Je suis là. Bonsoir!

Il n’est pas question de m’excuser de vous négliger parce que ce serait là contrevenir au craint et respecté Dogme de Lauzon. Je vais plutôt, en m’ébrouant un peu sur cette plate-forme poussiéreuse, soumettre à votre vindicte (vous, les quatre lecteurs qu’il me reste) les principales causes de mon mutisme des dernières semaines. Ce sont eux, les écoeurants. Blâmez-les. Pour faciliter votre fureur vengeresse, je les ai placés en ordre croissant de blâme. (C’est mon côté cartésien. Celui qui va prendre le bord bientôt, automne oblige. Profitez-en, les quantités sont limitées.)

Crackbook

Si vous n’êtes pas encore sur Facebook, restez-en loin. C’est de la droye.

Illustration: le mois dernier, quand j’ai découvert une souris dans ma cuisine, après m’être sainement expérimenté comme femelle en poussant les traditionnels cris perçants, je me suis pitchée sur Facebook pour faire état de l’intrusion, avant même de songer à sortir le balai ou à appeler mon concierge. Deux heures sans et je fatigue. Quatre heures sans et je shake.

Oui, cette joyeuse communauté en ligne me mange du temps. Les heures autrefois consacrées à lire l’actualité, y réfléchir, prendre des notes, rêvasser, me perdre sur le web, me laisser entraîner dans des délires que j’avais ensuite le goût (et le temps) de partager, sont maintenant investies à jouer au Boglicious et au Scrabulous (on ne niaise pas avec les marques déposées de Parker Brothers/Hasbro Inc. sur Facebook, les enfants), à wallstalker les fascinants amis d’amis d’amis qui ont la courtoisie ou la naïveté de garder leur profil public, à commenter des photos, à installer des « applications » aussi utiles que le hamster vibratoire et à attendre (1) et parfois même (2) messages le cœur battant.

En plus, je dois dire que le fait de trouver chaque jour quelque petite phrase accrocheuse pour décrire mon état (status, dans le jargon) afin de tenter de divertir mes amis canalise beaucoup de la créativité que je déversais autrefois ici. Le status update, mes amis, c’est le blogging du pauvre.
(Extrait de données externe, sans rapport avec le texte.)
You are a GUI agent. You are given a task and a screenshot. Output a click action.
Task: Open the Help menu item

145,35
Le tout pourrait facilement faire l’objet d’un post et peut-être le fera-t-il.

Cynisme

Qu’est-ce que le spasme de bloguer? Quel avantage en retireujeu? Saturne, planète du Doute, caracole devant mon soleil et me remplit de pensées mortifiantes et anti-bloguesques. Futilité. Gaspillage. Fuite. Procrastination. Niaizzzage. Au départ, ma motivation pour tenir ce blogue était de me dérouiller la plume, laquelle était quasi-mortellement atteinte de vert-de-gris à force de ne rédiger que des galettes arides. Six mois plus tard, je considère que le Rust-Ban a fait son oeuvre. Des fois vous êtes d’accord. Commentaires positifs et présence dans des blogolistes huppées m’ont rosi les joues et m’ont fendu la face d’un sourire timide.
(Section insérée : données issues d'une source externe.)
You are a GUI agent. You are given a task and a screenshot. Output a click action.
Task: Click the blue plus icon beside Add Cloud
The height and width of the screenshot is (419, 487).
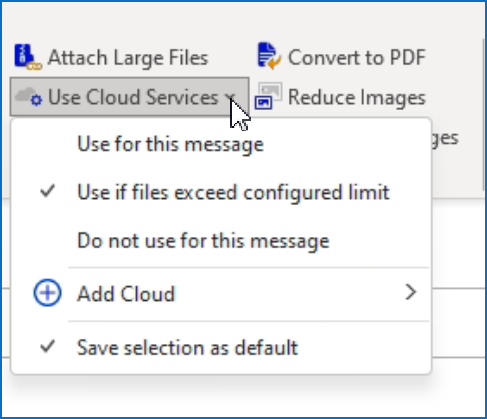pyautogui.click(x=47, y=293)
(Petite main gantée qui décrit des quarts de cercles sur un axe vertical.)

Toutefois, outre cette petite et flatteuse (péteuse et flat-titted?) reconnaissance, outre votre gentillesse qui me fait toujours plaisir mais à laquelle je me suis accoutumée en vilaine junkie que je suis, je ne peux pas dire que je tire réellement mon marron du jeu (hommage à toi Jacques). Je blogue pour vous, en quelque sorte. Puisque charité bien ordonnée commence par mon nombril, il est où, moi, mon nanane?
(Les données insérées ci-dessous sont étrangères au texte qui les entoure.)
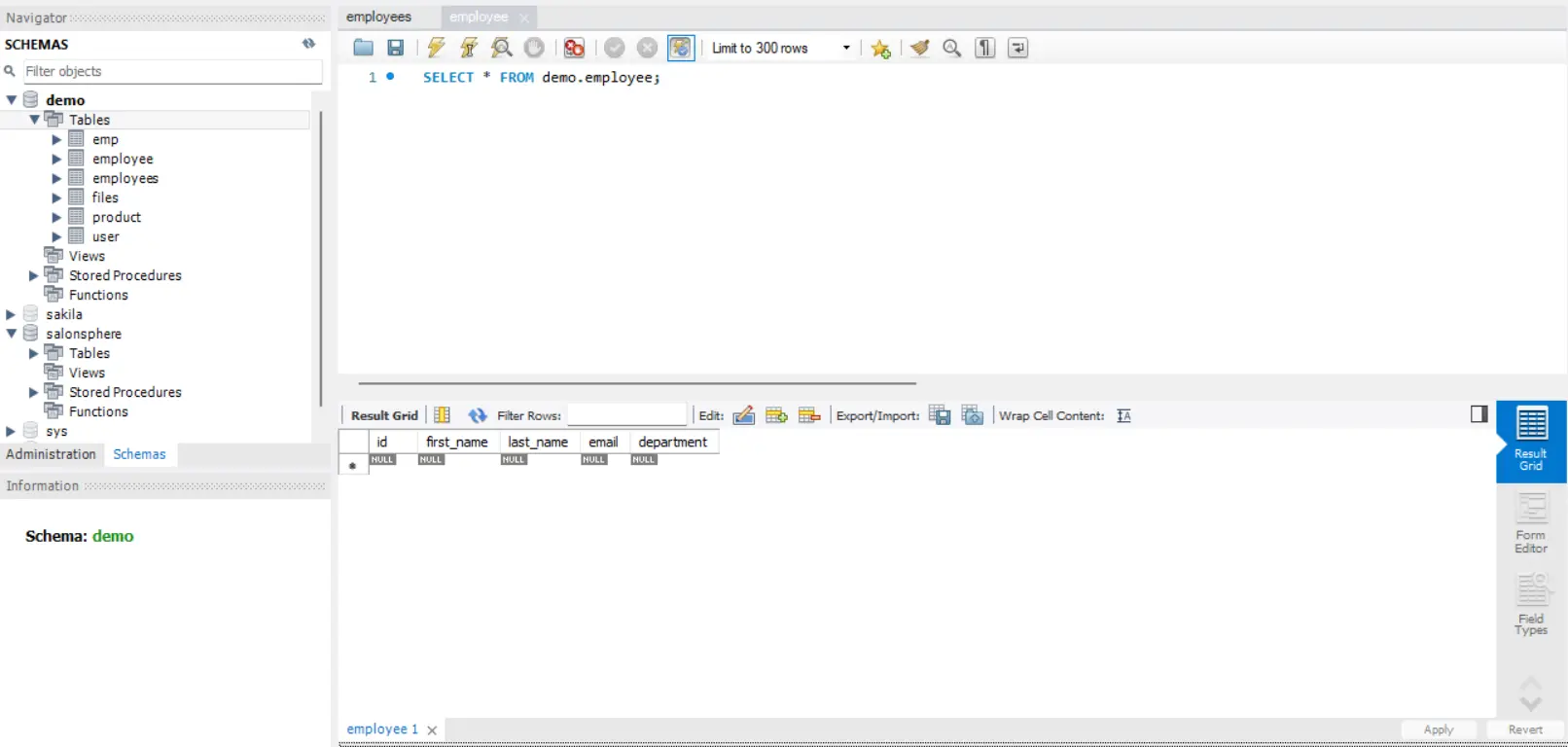
Task: Open SQL script file folder icon
Action: point(364,48)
Le tout pourrait facilement faire l’objet d’un post et peut-être le fera-t-il.

Cupidon

Allégresse! Magie! Extase! (Avec en bonus, une p’tite danse jubilatoire: checkez ben ça…(…) hein? hein? oh yeah) Un Cupidon tout ce qu’il y a de kosher, avec boucles chatoyantes et minois de chérubin, à cet étrange détail près qu’il portait des bottes de cowboy, m’a présenté un garçon qui m’a happée dans son monde – sluuuuurrpppp – en moins de temps qu’il n’en faut pour chanter «p’tites patates». (Lien omis à la demande du garçon en question, dont la peu modeste phobie est de devenir le nouveau Ghyslain Raza). Depuis, je consacre beaucoup de temps à: me faire flatter les cheveux, rire, m’émerveiller de ne plus me casser la tête pour rien, jouir par l’oreille, fixer le vide, chasser les guêpes, l’admirer, fumer moitié moins, faire le vide, me faire réveiller à 4h50, faire une Di Stasio de moi-même, guérir, apprivoiser l’orient lointain, de pas démontrer mon inaptitude aux sports en général et à la pétanque en particulier, remplir le vide, donner d’inoffensifs coups de pattes, ne pas appeler ma mère (pardon, Moune), avoir mal aux abdos, brainstormer sur tout ce qu’on va créer ensemble, sauter dans le vide et miauler.
.
Et j’avoue que pour l’instant j’ai plus le goût d’en profiter pleinement en personne que d’en témoigner ici. D’autant plus que ça faisait longtemps que je tentais d’appâter cette grue de déesse fugace. Et d’autant plus-plus que, comme vous le savez, m’épancher au sujet de ma vie privée ne fait pas partie de mes habitudes. Shocker: le slogan qui orne l’entête de ce blogue est partiellement un mensonge. N’est vrai que son regard perçant. Le sien au garçon en question, je veux dire. Mon slogan de blogue n’a pas de regard. Suivez, bâtard.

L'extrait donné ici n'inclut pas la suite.